Nearly one fifth of local authorities are not following important health and safety guidelines when procuring and managing waste and recycling contracts, according to the Health and Safety Executive (HSE).
The findings come half way through an inspection initiative, being undertaken by the HSE, of the 407 councils in England, Scotland and Wales to determine areas where improvement is needed. The phased three-year inspection initiative was launched in October 2010 and will see all councils surveyed by October 2013.
As part of the survey, the HSE has also published guidance for local authorities to help them comply with health and safety requirements when dealing with waste and recycling services.
Councils have a legal obligation to manage health and safety, as do service providers, whether they are in-house or contractors. The HSE said these joint responsibilities should be reflected in the contract documentation.
As of March 2012, 19% of the 171 councils that had been visited were found to be non-compliant in relation to managing and procuring waste services. In addition, one prohibition notice and 27 improvement notices were served, including five in reversing assistant training and two in transport management.
Meanwhile, 26% of councils visited were found to have sub-standard frameworks for monitoring and reviewing health and safety, and 28% sub-standard risk assessments of activities.
Discussing the importance of health and safety for councils when managing waste and recycling contracts, Janet Viney, HM Inspector of health and safety, told letsrecycle.com: The responsibility for making arrangements for all household waste and recycling services rests with local authorities.
Each service is subject to a procurement process, placing local authorities in the role of client. Evidence from previous inspection initiatives highlights the potential for further improvement to be made in the health and safety standards of waste and recycling services, regardless of whether the service is delivered in-house or contracted out.
Ms Viney explained that the initiative had been undertaken in a bid to reduce the high accident rate in the waste and recycling industry. At present, it is four times higher than the average for other industries whilst the fatal injury rate is nine times higher.
She added that that health and safety is an integral part of the procurement and management of a municipal waste and recycling services.
“Evidence from previous inspection initiatives highlights the potential for further improvement to be made in the health and safety standards of waste and recycling services, regardless of whether the service is delivered in-house or contracted out.”
– Janet Viney, HSE
The initiative saw HSE inspectors review procurement and management policies of local authorities, as well as assess collection activities, review management and safety representatives and where necessary, help produce an action plan.

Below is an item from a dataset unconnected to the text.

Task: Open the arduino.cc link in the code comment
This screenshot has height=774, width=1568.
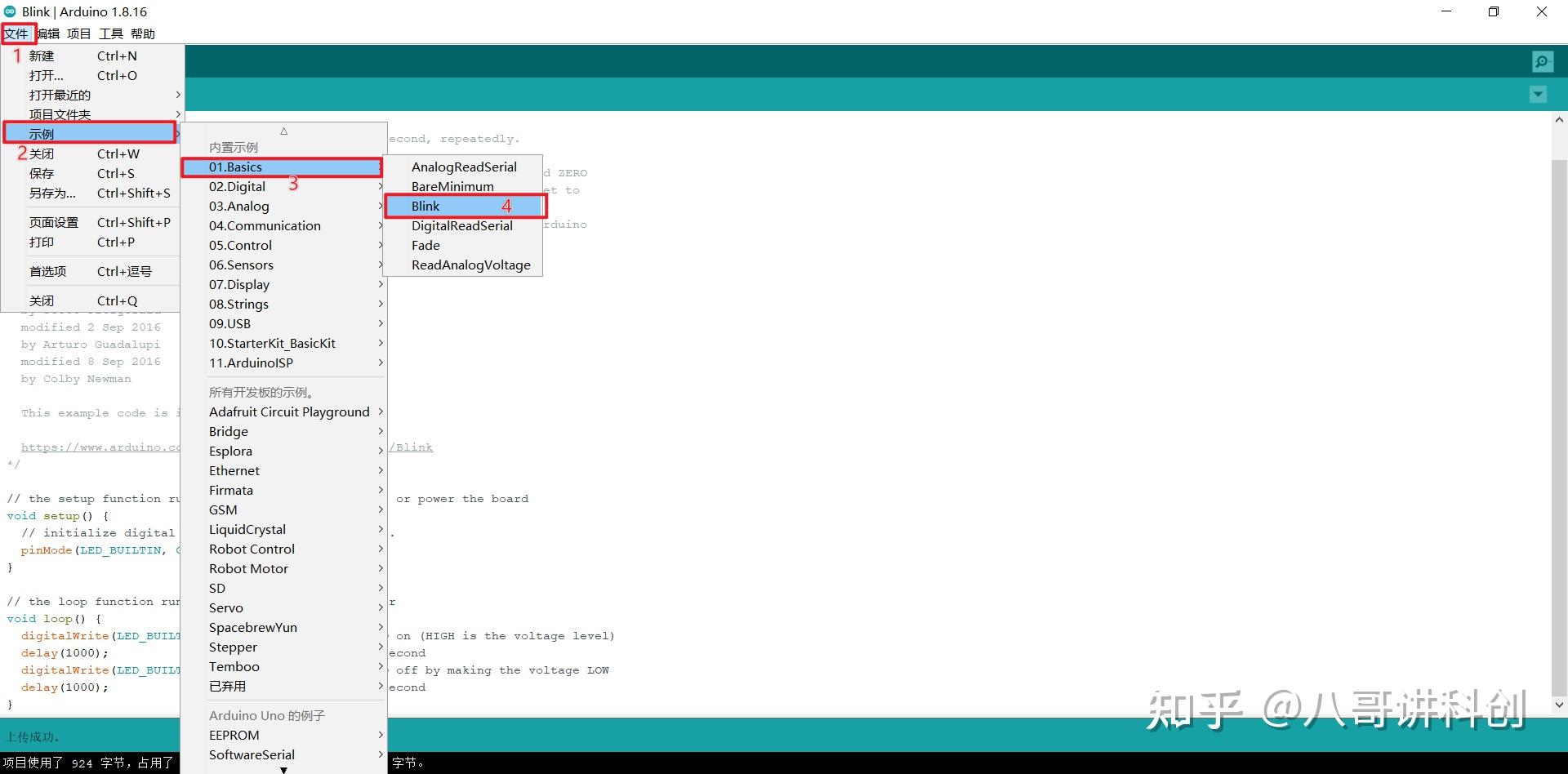Action: pyautogui.click(x=98, y=447)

Councils were scored one to six on a range of activities one was awarded for high standards and six for unacceptable standards. As of March 2012, the HSE had undertaken inspections of 171 out of 407 local authorities in Britain.
The HSE said councils were performing well in a number of areas including manual handling, health and welfare, vehicle transport and PPE. However, there are a number of areas that need work. Areas where future intervention is likely to be needed include:
- Procurement and management of the service / contract;
- Monitoring and reviewing the contract;
- Route risk assessment;
- Hearing protection; and,
- Monitoring the effectiveness of supervision.
The HSE said that follow-up visits will be undertaken to councils who are found to be non-compliant.
Following the launch of the inspection initiative, the HSE has produced specific guidance for local authorities, which includes case studies and advice.
Commenting on the guidance, Ms Viney said: As part of that project, the sector in consultation with the industry has produced specific guidance aimed at local authorities when procuring and managing waste services, together with associated practical case studies. The guidance is structured to reflect the key stages of the contract management process and outlines a number of key features and principles of good practice associated with each of these steps.
The HSE said the inspection initiative is designed to make local authorities aware of the guidance and offer them a benchmark against which to measure their performance.
The HSE said the guidance will be updated as the study continues and that it would welcome further case studies from the waste and recycling industry that could be included.